The real-life experiences of children like Phineas underscore the importance of continued research and support. At the age of four, Phineas was diagnosed with high-risk acute lymphoblastic leukemia (ALL), a diagnosis that came six years after his sister Althea tragically passed away from acute myeloid leukemia (AML). Despite initial treatments proving ineffective, Phineas became one of the first patients to undergo a CAR T cell therapy clinical trial led by Dr. Daniel Lee at the National Cancer Institute.

Phineas’ leukemia was chemo-resistant, a devastating reality for only about 1% of children diagnosed with ALL in the U.S. His case was considered primary refractory, meaning it had failed to respond to the standard chemotherapy treatments. With very few options left, the family was fortunate to learn about the immunotherapy trial—a long-shot opportunity that ended up saving his life.

In CAR T cell therapy, a patient’s own immune cells are collected and genetically modified to recognize and attack cancer cells. Phineas received the therapy and endured a period of high fever and temporary speech loss, symptoms of a reaction called cytokine release syndrome. Thankfully, this was a sign that the therapy was working. Within one month, Phineas achieved remission. He later underwent a bone marrow transplant to increase his chances of long-term recovery.

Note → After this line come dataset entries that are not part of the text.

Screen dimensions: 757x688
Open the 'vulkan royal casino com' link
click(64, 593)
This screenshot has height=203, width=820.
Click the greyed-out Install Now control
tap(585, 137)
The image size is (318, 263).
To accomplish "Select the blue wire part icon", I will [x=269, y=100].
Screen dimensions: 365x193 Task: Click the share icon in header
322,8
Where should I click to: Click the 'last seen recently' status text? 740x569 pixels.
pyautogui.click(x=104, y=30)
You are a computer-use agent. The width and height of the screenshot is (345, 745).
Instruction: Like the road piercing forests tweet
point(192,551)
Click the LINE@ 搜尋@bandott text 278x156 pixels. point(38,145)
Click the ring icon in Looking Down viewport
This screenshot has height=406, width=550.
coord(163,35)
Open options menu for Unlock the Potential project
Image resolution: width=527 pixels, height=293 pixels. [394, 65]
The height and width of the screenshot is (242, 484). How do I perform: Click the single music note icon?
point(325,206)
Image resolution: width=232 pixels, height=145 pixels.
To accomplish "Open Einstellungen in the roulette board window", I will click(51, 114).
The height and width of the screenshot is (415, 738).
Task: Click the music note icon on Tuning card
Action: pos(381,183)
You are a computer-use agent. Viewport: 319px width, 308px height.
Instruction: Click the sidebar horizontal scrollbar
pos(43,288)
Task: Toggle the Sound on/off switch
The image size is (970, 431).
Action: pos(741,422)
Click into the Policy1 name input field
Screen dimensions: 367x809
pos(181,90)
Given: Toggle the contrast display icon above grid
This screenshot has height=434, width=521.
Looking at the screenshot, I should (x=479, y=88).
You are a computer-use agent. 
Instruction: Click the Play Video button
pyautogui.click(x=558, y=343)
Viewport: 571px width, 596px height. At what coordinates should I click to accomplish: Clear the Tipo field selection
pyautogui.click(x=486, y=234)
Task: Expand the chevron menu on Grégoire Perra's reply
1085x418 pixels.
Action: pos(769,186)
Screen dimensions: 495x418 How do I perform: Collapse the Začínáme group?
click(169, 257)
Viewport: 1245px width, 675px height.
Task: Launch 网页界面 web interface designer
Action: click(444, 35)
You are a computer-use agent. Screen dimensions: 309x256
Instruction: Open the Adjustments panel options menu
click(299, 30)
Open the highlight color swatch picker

Now a thriving third grader, Phineas enjoys biking, building robots, and debating screen time with his parents—just like any other child his age. His story is not only a testament to medical innovation but also a reminder of the vital importance of funding cutting-edge research.

“Our son would not be with us today if it weren’t for St. Baldrick’s and their direct support of childhood cancer research,” Carlos, Phineas’ father, said. (Source)

How to Get Involved

The “Live Bald 2025” event offers multiple avenues for participation:

Shave for the Brave: Individuals can volunteer to have their heads shaved in solidarity with children undergoing chemotherapy, raising funds and awareness in the process.
Fundraising: Participants can organize or join fundraising teams to support the cause.
Donations: For those unable to attend, direct donations can be made to support ongoing research efforts.

Volunteers, donors, and sponsors all contribute to advancing childhood cancer research and improving outcomes for patients and families.

Conclusion

Childhood cancer not only poses a significant health challenge but also brings substantial emotional and economic burdens to affected families. Organizations like the St. Baldrick’s Foundation are instrumental in funding research that seeks to alleviate these challenges. Participating in events such as “Live Bald 2025” enables individuals and businesses to contribute meaningfully to the fight against childhood cancer, fostering a community of support and hope.

Every shaved head and every dollar raised brings us one step closer to a future where no child has to face cancer alone.